++++ Records to process ++++

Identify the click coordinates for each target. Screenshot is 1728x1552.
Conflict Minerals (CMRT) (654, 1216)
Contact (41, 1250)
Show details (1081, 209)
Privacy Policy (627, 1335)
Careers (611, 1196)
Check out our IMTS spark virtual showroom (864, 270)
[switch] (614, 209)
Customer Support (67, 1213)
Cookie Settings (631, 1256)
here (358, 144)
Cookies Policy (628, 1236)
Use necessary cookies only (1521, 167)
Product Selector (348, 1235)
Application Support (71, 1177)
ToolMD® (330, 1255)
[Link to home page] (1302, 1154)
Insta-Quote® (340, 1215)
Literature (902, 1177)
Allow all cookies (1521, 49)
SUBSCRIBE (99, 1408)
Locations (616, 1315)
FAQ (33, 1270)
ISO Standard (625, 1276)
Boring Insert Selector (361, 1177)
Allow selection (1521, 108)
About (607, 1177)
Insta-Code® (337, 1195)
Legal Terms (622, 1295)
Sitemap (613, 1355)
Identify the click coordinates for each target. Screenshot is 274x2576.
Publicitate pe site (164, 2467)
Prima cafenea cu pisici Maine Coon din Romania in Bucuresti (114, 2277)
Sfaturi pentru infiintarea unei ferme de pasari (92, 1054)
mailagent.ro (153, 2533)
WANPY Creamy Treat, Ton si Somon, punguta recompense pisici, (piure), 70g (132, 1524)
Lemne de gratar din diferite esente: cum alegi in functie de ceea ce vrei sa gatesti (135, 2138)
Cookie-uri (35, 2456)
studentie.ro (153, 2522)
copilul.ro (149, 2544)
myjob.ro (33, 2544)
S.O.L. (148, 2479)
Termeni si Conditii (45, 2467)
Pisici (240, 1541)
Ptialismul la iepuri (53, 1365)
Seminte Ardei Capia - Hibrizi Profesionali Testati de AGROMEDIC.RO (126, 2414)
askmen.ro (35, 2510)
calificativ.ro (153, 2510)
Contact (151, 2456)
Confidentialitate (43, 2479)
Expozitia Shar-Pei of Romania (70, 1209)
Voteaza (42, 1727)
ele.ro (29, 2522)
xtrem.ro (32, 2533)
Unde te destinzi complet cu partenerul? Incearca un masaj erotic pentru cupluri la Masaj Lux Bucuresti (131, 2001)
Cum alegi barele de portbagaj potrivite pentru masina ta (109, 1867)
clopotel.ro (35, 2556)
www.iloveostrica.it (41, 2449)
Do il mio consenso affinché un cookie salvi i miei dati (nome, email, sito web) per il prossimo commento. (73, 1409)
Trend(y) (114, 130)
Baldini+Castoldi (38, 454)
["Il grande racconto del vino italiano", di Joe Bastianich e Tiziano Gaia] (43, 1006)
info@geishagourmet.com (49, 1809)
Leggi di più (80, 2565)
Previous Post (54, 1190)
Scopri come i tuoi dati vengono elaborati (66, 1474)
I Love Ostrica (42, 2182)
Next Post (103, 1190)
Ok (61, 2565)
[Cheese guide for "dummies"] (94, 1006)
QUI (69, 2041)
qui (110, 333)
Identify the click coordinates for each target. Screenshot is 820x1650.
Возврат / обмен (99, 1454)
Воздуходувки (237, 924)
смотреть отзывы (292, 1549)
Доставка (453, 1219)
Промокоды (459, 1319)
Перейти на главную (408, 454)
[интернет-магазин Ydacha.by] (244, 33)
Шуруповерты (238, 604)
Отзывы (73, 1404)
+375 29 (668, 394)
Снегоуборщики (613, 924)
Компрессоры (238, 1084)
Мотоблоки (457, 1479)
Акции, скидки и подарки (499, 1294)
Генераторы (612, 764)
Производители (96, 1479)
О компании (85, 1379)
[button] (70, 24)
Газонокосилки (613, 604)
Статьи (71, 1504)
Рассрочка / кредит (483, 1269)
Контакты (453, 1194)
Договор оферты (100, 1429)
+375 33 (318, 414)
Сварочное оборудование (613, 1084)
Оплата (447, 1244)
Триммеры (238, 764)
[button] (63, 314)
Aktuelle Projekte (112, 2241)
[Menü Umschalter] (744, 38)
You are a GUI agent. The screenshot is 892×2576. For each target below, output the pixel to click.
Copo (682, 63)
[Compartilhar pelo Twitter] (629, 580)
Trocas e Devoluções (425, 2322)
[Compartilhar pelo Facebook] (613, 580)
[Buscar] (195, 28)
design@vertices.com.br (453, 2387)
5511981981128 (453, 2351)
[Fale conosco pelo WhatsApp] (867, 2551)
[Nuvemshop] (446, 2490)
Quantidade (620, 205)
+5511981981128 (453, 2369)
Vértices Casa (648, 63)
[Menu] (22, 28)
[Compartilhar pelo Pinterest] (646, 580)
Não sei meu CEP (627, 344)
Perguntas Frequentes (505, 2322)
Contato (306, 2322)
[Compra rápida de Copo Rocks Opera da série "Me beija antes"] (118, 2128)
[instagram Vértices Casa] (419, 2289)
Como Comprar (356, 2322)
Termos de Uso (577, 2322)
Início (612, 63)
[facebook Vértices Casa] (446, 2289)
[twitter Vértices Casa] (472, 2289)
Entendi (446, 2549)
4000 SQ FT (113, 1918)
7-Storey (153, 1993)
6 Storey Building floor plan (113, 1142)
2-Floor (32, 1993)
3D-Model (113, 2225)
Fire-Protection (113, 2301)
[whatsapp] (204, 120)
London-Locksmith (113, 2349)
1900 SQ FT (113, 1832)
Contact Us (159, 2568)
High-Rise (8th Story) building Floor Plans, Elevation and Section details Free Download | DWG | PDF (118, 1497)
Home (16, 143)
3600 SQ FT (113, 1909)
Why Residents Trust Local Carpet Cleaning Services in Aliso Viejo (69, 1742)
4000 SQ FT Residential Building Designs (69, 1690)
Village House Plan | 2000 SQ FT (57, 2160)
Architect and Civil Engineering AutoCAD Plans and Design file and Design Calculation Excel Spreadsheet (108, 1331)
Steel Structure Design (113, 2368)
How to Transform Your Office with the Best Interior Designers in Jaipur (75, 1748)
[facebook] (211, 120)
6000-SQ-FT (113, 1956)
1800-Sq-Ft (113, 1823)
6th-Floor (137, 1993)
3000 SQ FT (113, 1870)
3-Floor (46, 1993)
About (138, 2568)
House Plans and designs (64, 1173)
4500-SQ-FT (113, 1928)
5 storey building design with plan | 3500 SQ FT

++++

#### [What needs to be done]
Each record above should be transcribed exactly.

#### [Response to the task]
Identify the click coordinates for each target. Screenshot is 1728x1552.
Conflict Minerals (CMRT) (654, 1216)
Contact (41, 1250)
Show details (1081, 209)
Privacy Policy (627, 1335)
Careers (611, 1196)
Check out our IMTS spark virtual showroom (864, 270)
[switch] (614, 209)
Customer Support (67, 1213)
Cookie Settings (631, 1256)
here (358, 144)
Cookies Policy (628, 1236)
Use necessary cookies only (1521, 167)
Product Selector (348, 1235)
Application Support (71, 1177)
ToolMD® (330, 1255)
[Link to home page] (1302, 1154)
Insta-Quote® (340, 1215)
Literature (902, 1177)
Allow all cookies (1521, 49)
SUBSCRIBE (99, 1408)
Locations (616, 1315)
FAQ (33, 1270)
ISO Standard (625, 1276)
Boring Insert Selector (361, 1177)
Allow selection (1521, 108)
About (607, 1177)
Insta-Code® (337, 1195)
Legal Terms (622, 1295)
Sitemap (613, 1355)
Identify the click coordinates for each target. Screenshot is 274x2576.
Publicitate pe site (164, 2467)
Prima cafenea cu pisici Maine Coon din Romania in Bucuresti (114, 2277)
Sfaturi pentru infiintarea unei ferme de pasari (92, 1054)
mailagent.ro (153, 2533)
WANPY Creamy Treat, Ton si Somon, punguta recompense pisici, (piure), 70g (132, 1524)
Lemne de gratar din diferite esente: cum alegi in functie de ceea ce vrei sa gatesti (135, 2138)
Cookie-uri (35, 2456)
studentie.ro (153, 2522)
copilul.ro (149, 2544)
myjob.ro (33, 2544)
S.O.L. (148, 2479)
Termeni si Conditii (45, 2467)
Pisici (240, 1541)
Ptialismul la iepuri (53, 1365)
Seminte Ardei Capia - Hibrizi Profesionali Testati de AGROMEDIC.RO (126, 2414)
askmen.ro (35, 2510)
calificativ.ro (153, 2510)
Contact (151, 2456)
Confidentialitate (43, 2479)
Expozitia Shar-Pei of Romania (70, 1209)
Voteaza (42, 1727)
ele.ro (29, 2522)
xtrem.ro (32, 2533)
Unde te destinzi complet cu partenerul? Incearca un masaj erotic pentru cupluri la Masaj Lux Bucuresti (131, 2001)
Cum alegi barele de portbagaj potrivite pentru masina ta (109, 1867)
clopotel.ro (35, 2556)
www.iloveostrica.it (41, 2449)
Do il mio consenso affinché un cookie salvi i miei dati (nome, email, sito web) per il prossimo commento. (73, 1409)
Trend(y) (114, 130)
Baldini+Castoldi (38, 454)
["Il grande racconto del vino italiano", di Joe Bastianich e Tiziano Gaia] (43, 1006)
info@geishagourmet.com (49, 1809)
Leggi di più (80, 2565)
Previous Post (54, 1190)
Scopri come i tuoi dati vengono elaborati (66, 1474)
I Love Ostrica (42, 2182)
Next Post (103, 1190)
Ok (61, 2565)
[Cheese guide for "dummies"] (94, 1006)
QUI (69, 2041)
qui (110, 333)
Identify the click coordinates for each target. Screenshot is 820x1650.
Возврат / обмен (99, 1454)
Воздуходувки (237, 924)
смотреть отзывы (292, 1549)
Доставка (453, 1219)
Промокоды (459, 1319)
Перейти на главную (408, 454)
[интернет-магазин Ydacha.by] (244, 33)
Шуруповерты (238, 604)
Отзывы (73, 1404)
+375 29 (668, 394)
Снегоуборщики (613, 924)
Компрессоры (238, 1084)
Мотоблоки (457, 1479)
Акции, скидки и подарки (499, 1294)
Генераторы (612, 764)
Производители (96, 1479)
О компании (85, 1379)
[button] (70, 24)
Газонокосилки (613, 604)
Статьи (71, 1504)
Рассрочка / кредит (483, 1269)
Контакты (453, 1194)
Договор оферты (100, 1429)
+375 33 (318, 414)
Сварочное оборудование (613, 1084)
Оплата (447, 1244)
Триммеры (238, 764)
[button] (63, 314)
Aktuelle Projekte (112, 2241)
[Menü Umschalter] (744, 38)
You are a GUI agent. The screenshot is 892×2576. For each target below, output the pixel to click.
Copo (682, 63)
[Compartilhar pelo Twitter] (629, 580)
Trocas e Devoluções (425, 2322)
[Compartilhar pelo Facebook] (613, 580)
[Buscar] (195, 28)
design@vertices.com.br (453, 2387)
5511981981128 (453, 2351)
[Fale conosco pelo WhatsApp] (867, 2551)
[Nuvemshop] (446, 2490)
Quantidade (620, 205)
+5511981981128 (453, 2369)
Vértices Casa (648, 63)
[Menu] (22, 28)
[Compartilhar pelo Pinterest] (646, 580)
Não sei meu CEP (627, 344)
Perguntas Frequentes (505, 2322)
Contato (306, 2322)
[Compra rápida de Copo Rocks Opera da série "Me beija antes"] (118, 2128)
[instagram Vértices Casa] (419, 2289)
Como Comprar (356, 2322)
Termos de Uso (577, 2322)
Início (612, 63)
[facebook Vértices Casa] (446, 2289)
[twitter Vértices Casa] (472, 2289)
Entendi (446, 2549)
4000 SQ FT (113, 1918)
7-Storey (153, 1993)
6 Storey Building floor plan (113, 1142)
2-Floor (32, 1993)
3D-Model (113, 2225)
Fire-Protection (113, 2301)
[whatsapp] (204, 120)
London-Locksmith (113, 2349)
1900 SQ FT (113, 1832)
Contact Us (159, 2568)
High-Rise (8th Story) building Floor Plans, Elevation and Section details Free Download | DWG | PDF (118, 1497)
Home (16, 143)
3600 SQ FT (113, 1909)
Why Residents Trust Local Carpet Cleaning Services in Aliso Viejo (69, 1742)
4000 SQ FT Residential Building Designs (69, 1690)
Village House Plan | 2000 SQ FT (57, 2160)
Architect and Civil Engineering AutoCAD Plans and Design file and Design Calculation Excel Spreadsheet (108, 1331)
Steel Structure Design (113, 2368)
How to Transform Your Office with the Best Interior Designers in Jaipur (75, 1748)
[facebook] (211, 120)
6000-SQ-FT (113, 1956)
1800-Sq-Ft (113, 1823)
6th-Floor (137, 1993)
3000 SQ FT (113, 1870)
3-Floor (46, 1993)
About (138, 2568)
House Plans and designs (64, 1173)
4500-SQ-FT (113, 1928)
5 storey building design with plan | 3500 SQ FT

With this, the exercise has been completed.